For my game, I originally modified Apples to Apples to work with animals and their behaviors and habitats. The very first play test of this occurred in class, with four of my classmates playing. As much fun as the original game was, though, play was slow and the learning features were a little clunky--recording the animals and their traits clogged up the game play.

The game I came up with after that, based on suggestions from that class, was more like dominoes, specifically the "Mexican Train" variation. The twist I put on it was faithful to my original educational goal of teaching kids about the lives and homes of animals. Each domino had a name and picture of an animal, and a set of four icons that depicted that animal's identity. The icons represented:

  • Cold or Warm Climate
  • Meat or Plant Eating
  • Diurnal or Nocturnal
  • Land or Water

The Animal DominoesThe Animal Dominoes

Players were asked to match three of the four traits on tiles on the table to a tile in their hands.

The next play test of the game happened in class with Becky, Laura, Albert, and I playing. I held the lead for a brief period, but Becky won in the end.
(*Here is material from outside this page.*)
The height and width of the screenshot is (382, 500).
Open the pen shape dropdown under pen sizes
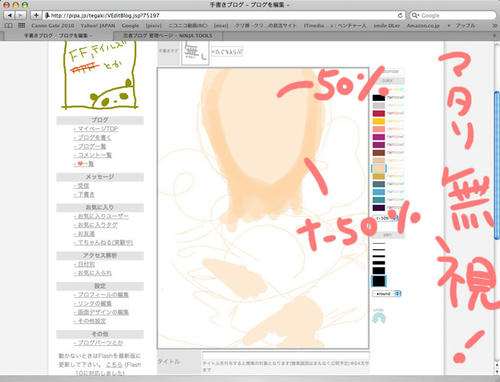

There was a good consensus that the game was fun and playable--despite several players never having played any version of dominoes before, the rules were easy to explain and everyone picked it up very quickly.

I asked the following questions:

  1. Name some herbivores that are active during the day.
  2. Name animals active at night that live on land.
  3. Name cold weather animals that live in the water.

I did get a couple of correct responses from the group of players, but not everyone answered correctly or at all. This exposed one flaw in the game play--the animal identification can be missed if not emphasized properly in the play.

The next test I ran at home with just my wife, Kelcey, and me. I was interested in seeing if the game was still playable with only two people, which turned out to be just fine. I also emphasized, before play, that she should pay attention to the animals on the cards, and I made a point of mentioning the animals as I played.

In the end, Kelcey got two of the three questions after a little prompting, but there did still seem to be a weakness in that area. Some of the suggestions that came out of that play test were:

  • Place the animal pictures in the center of the dominoes, with the icons on both ends. This will feel more like the original game and speed the uptake.
  • Find a new rule that emphasizes the animal on each card. For example, require players to make a noise like the animal, make a face like that animal, otherwise imitate the animals, give the animal a name like "Paul the Polar Bear"

Kelcey Playing Animal DominoesKelcey Playing Animal Dominoes

On the positive side, the game got raves for working with categorization tasks and simple playability. Such are the benefits of living with an educational psychologist.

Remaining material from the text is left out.